Who is Santan Dave (also known as Dave) ? 

David Orobosa Omoregie is a twenty-five year old UK rapper (and actor) originally from Nigeria. He is very well known for his music and the wordplay/ lyricism he uses in it.  In this article I hope to explore his art and showcase (to people who might not be aware) that he is not just any other rapper, he is a poet of magnificent proportions. 

Like most rappers Dave rhymes off amazing beats making his audience dance, sing along and memorize his lyrics. However, that is not the only thing he does. Dave also has songs in which he is emotional and uses exquisite rhymes, lyricism and wordplay, especially in his album “Psychodrama” (The album that we will be using in today’s analysis), where certain songs have strong and insightful messages. Such as the song “Lesly”, the song that we will be focusing on in this article.  Lesly was released in 2019 with Ruelle as a featured singer. “Lesly” is an eleven minute song that is not really a song but poetry on a beat (according to my sister).  Either way it depicts not only Dave’s emotional side and his lyrical and rhythmic genius, but also his amazing story telling techniques. The song starts off with him telling us how he- through the strange ways of the universe- met a girl named Lesly on the train and one day they ended up speaking. Through profuse rhymes and story telling Dave explains to us what Lesly was going through.  “She used to be the life of the party for true. And now she going out hardly ever. Her man got her in the yard forever” is the start to Lesly’s story. We are- in three verses- introduced to her past self (“She used to be the life of the party for true”), her current self (“And now she going out hardly ever”) and her abusive boyfriend (“Her man got her in the yard forever”). The chorus of the song is "I don't know myself, I don’t know myself no more”, which Dave strategically places after every one of Lesley’s confessions. Like he does after the first three verses I just shared. Through that he is portraying to us that Lesly is lost. 

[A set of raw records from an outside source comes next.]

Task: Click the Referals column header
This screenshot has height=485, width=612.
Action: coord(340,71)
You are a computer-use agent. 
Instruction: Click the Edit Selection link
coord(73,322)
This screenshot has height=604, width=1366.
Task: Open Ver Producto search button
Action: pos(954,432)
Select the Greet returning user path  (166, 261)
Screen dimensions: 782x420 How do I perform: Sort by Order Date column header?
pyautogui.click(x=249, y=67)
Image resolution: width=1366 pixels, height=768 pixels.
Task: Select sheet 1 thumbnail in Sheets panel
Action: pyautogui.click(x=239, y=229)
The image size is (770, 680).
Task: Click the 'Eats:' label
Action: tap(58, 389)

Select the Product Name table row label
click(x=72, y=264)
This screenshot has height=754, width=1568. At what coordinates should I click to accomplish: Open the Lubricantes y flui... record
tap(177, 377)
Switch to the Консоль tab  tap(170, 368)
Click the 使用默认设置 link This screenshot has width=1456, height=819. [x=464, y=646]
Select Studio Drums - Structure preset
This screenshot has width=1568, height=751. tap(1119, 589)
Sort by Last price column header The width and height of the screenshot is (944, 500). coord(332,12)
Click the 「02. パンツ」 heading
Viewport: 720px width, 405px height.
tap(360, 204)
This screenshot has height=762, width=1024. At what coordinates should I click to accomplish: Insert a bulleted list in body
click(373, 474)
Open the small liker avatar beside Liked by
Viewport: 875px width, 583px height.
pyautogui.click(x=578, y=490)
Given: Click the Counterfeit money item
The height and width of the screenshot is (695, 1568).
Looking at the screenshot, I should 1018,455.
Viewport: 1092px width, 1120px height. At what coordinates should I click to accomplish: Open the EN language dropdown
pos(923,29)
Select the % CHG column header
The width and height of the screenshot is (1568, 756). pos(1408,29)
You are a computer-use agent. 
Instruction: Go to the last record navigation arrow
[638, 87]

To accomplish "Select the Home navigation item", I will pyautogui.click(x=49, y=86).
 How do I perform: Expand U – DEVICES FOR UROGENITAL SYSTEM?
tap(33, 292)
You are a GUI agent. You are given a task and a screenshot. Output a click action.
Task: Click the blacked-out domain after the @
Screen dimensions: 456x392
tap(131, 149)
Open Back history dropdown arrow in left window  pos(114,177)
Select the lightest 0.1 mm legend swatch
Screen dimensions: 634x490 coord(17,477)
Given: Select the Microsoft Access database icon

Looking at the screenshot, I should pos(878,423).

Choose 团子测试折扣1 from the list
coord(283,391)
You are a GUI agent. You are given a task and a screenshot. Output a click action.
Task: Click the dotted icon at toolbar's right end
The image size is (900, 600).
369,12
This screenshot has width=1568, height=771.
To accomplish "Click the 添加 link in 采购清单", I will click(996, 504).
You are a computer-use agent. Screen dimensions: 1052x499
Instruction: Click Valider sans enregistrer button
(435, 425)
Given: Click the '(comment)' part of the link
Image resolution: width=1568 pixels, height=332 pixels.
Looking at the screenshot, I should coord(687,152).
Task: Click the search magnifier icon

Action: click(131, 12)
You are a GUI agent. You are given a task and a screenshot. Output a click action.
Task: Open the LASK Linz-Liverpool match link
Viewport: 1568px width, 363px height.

Dave continues to tell us about Lesly’s abusive boyfriend and he introduces a new character into his story, Hannah. “Her friend Hannah had a man that was manipulative, So, she could see it from a mile off, Turtleneck jumpers, makeup around the eye spots”. Even while telling an emotionally compelling story Dave still manages to rhyme (and do so beautifully) the entire time, “Mile off- eye spots”.  


As he continues to tell us more about Lesly’s boyfriend he does so with verses that use Eminem style rapping more formally known as multisyllabic rhyming. According to google: “Eminem employs a more advanced rhyming scheme in the majority of his songs known as multisyllabic rhyming. This means that multiple parts of each word or multiple syllables within a word rhyme. When writing down your rhymes, break down larger words into parts and try to rhyme each corresponding part with another word”. For example in Eminem’s song “Rap God” he rhymed orange with syringe, these are not words that rhyme initially but with a little bit of tweaking they can be made to rhyme and still sound right. Dave applies the same principle as he tells us about Lesly’s boyfriend. “Her boyfriend, he was a mystery man. I didn't know much about him, but he's been in the can. Name's Jason, he's a bad boy with no reasoning. To be honest, I don't know what Les' sees in him”. Dave here has managed to rhyme reasoning with sees in him through the manipulation of syllables (with help from his British accent). Speaking of syllables, Dave manages to not only manipulate them but line them up with his story to execute back to back rhymes and do so with ease. For example he uses this technique to tell us about Lesly’s pregnancy and how big of a toll that and her poverty has taken on her. “Les' saying, ‘I got nothing to live for. It's been raw, but David, I ain't never been this poor. There's no income, my boyfriend left me. So how the f*** am I going to survive when this kid's born?’. I said, ‘It's a blessing as mad as it is. And Les', I never even knew you were having a kid’. Bro, she's four months pregnant, young and neglected. Single but I don't think she wants to accept it. So she's still texting ex's trying to get this. Back on track but I don't think that she gets it. It's emotional obsession, clinical depression. Life is a lesson”.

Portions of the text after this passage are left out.